At our walk through of the Horticultural Center we were able to see the banana at its various stages of growth which is something we don't get to see at the farm.
The edible banana grown in the horticultural center is 'Dwarf cavendish' which is native to S.E. Asia and Northern Australia. The banana plant grows to about 15 to 30 feet. We felt dwarfed by its size. People often think of it as a tree but it is actually the world's largest herb! In fact it is the largest plant on earth without a woody stem. Amazing! But why is it an herb and not a tree? Its trunk is not a true one. It is actually many leaves tightly wrapped around a single stem which emerges at the top as the fruit-bearing flower stalk. It dies back after each fruiting and then produces new growth for the next generation of fruit. Remarkably some banana trees continue producing up to one hundred years.
According to the horticulturalist, bananas possess a unique scientific phenomenon called "negative geotropism." As the little bananas start to develop, they grow downward...as gravity would dictate. Slowly, several "hands" develop vertically and form a partial spiral around the stem. As they take in more and more sunlight, their natural growth hormones bring about a most puzzling phenomenon, and they begin to turn and grow upward. The entire stalk, known as a bunch, takes up to a year for the fruit to ripen enough to be harvested.
The stems are made of layers and layers of leaves that are wrapped around each other. Though quite large and thick, the stems are not strong and woody like most fruit trees and can break under the weight of many bunches of bananas. Here you can see the leaves unfurling, exposing the bananas.

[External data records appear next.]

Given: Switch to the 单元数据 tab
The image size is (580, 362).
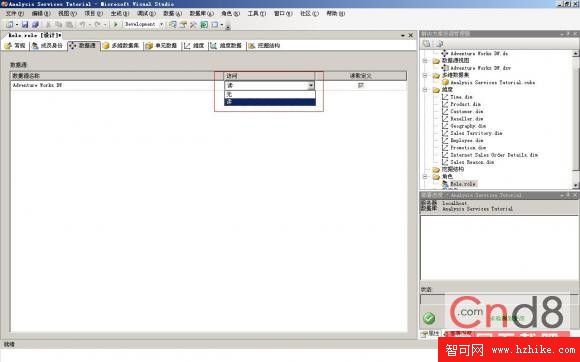Looking at the screenshot, I should coord(161,45).
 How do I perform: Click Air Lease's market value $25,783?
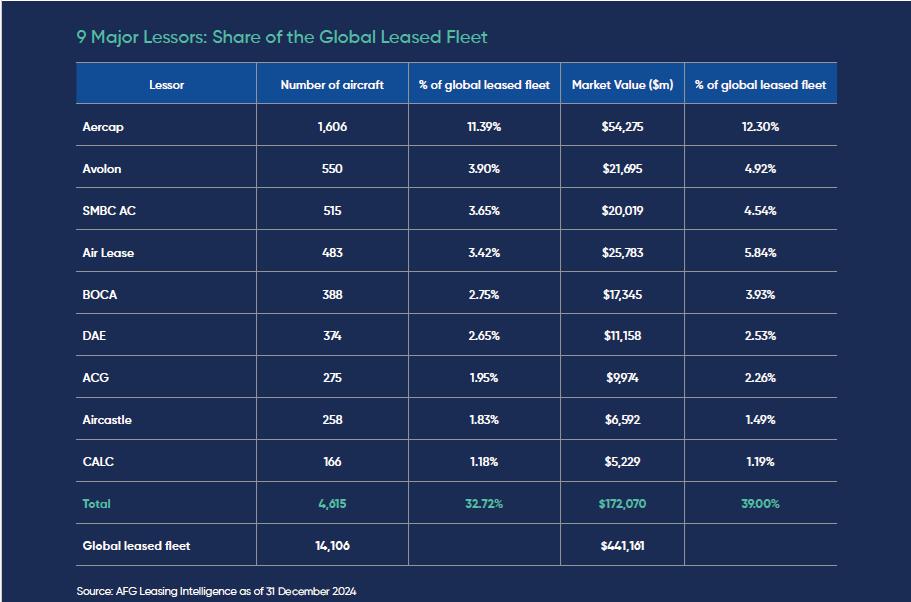(x=621, y=253)
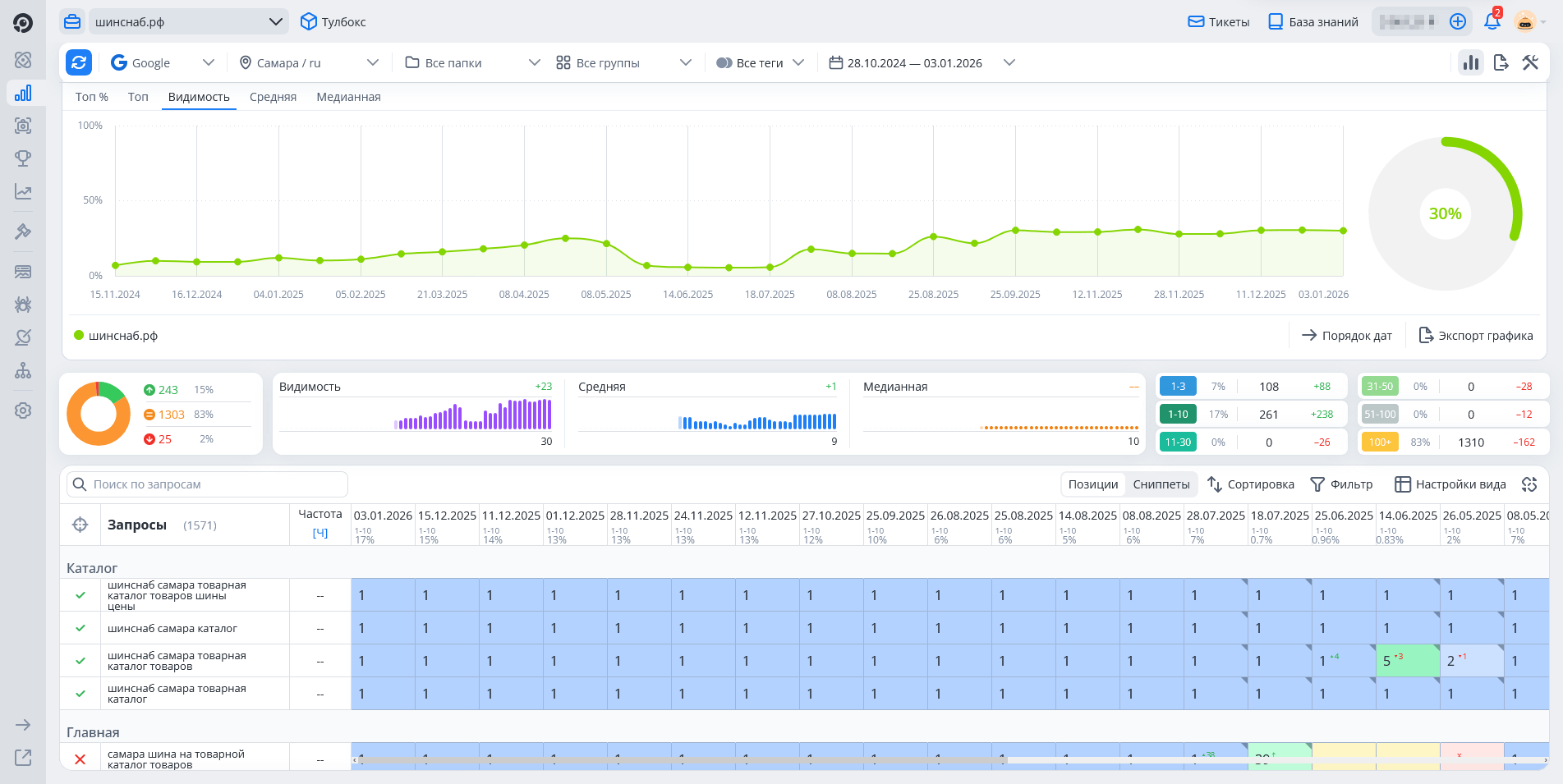Screen dimensions: 1563x784
Task: Toggle the 1-10 position range filter
Action: pos(1178,415)
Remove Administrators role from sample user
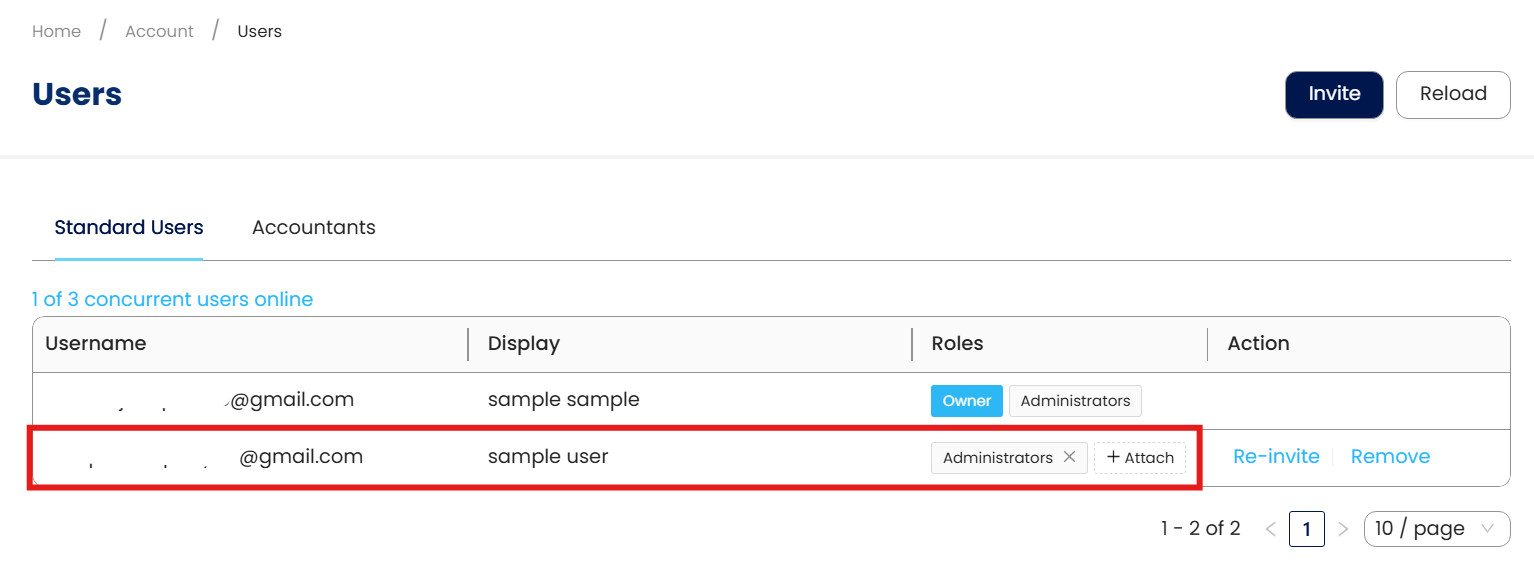1534x579 pixels. [x=1069, y=457]
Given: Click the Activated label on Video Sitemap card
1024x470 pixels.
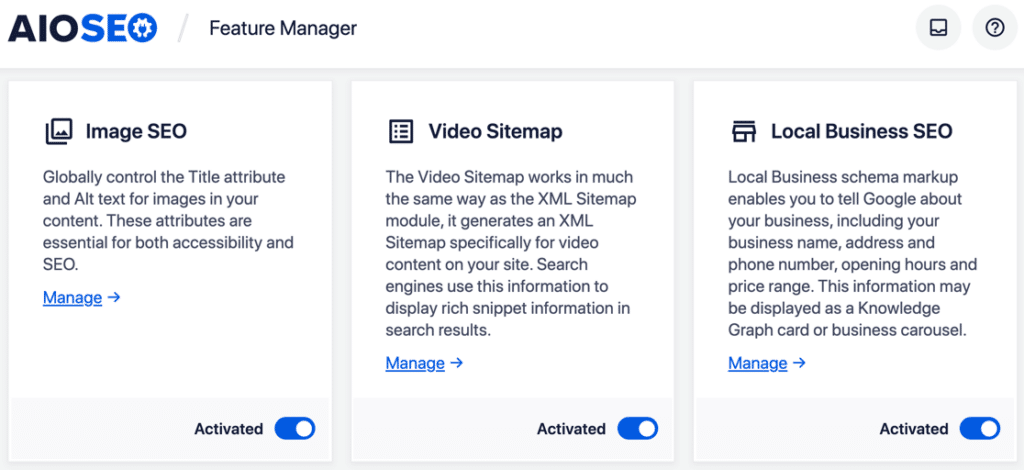Looking at the screenshot, I should (571, 429).
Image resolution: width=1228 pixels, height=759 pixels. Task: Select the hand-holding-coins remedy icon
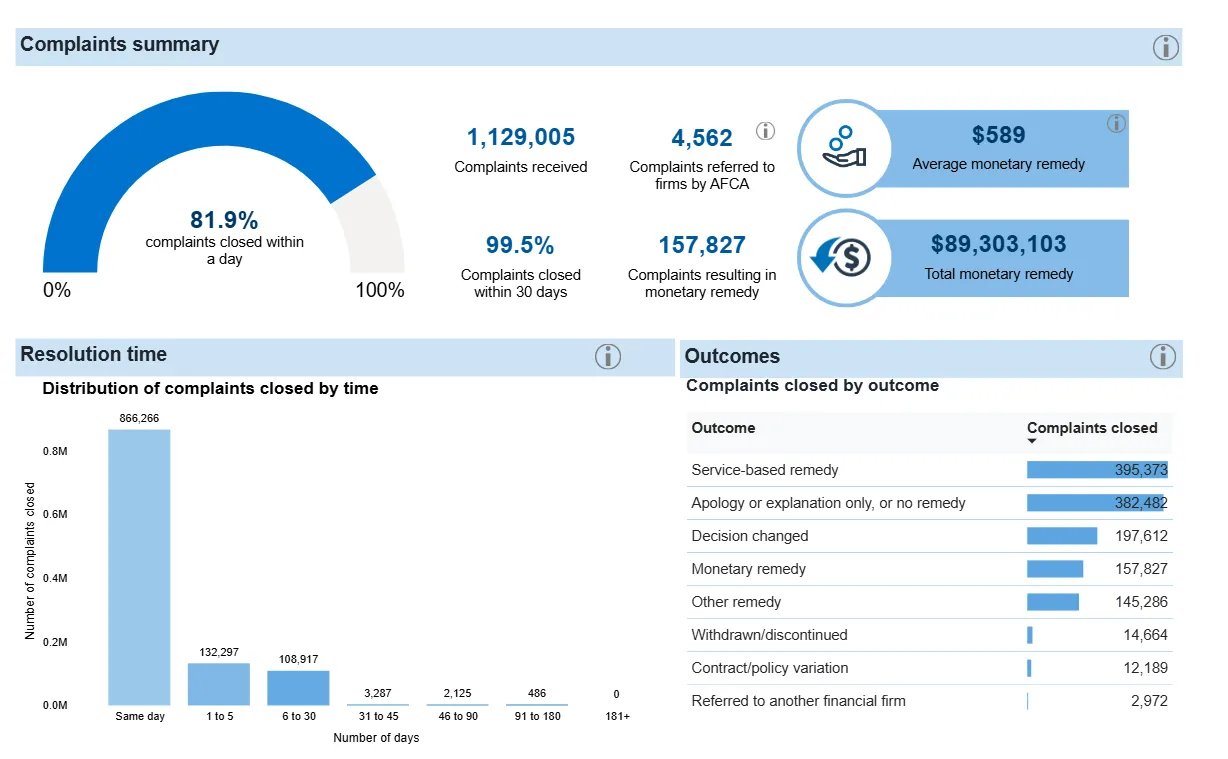pos(845,148)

Each hand has about 20 bananas while each bunch will yield about 200 "fingers" or bananas.
The bananas begin to ripen as soon as they are picked. It is important that they are harvested in the green state at just the right time. If harvested too early, they develop a floury pulp instead of a delightfully sweet flavor.
Bananas are a member of the Musaceae family which includes palms, grasses and orchids. Just another reason to love bananas.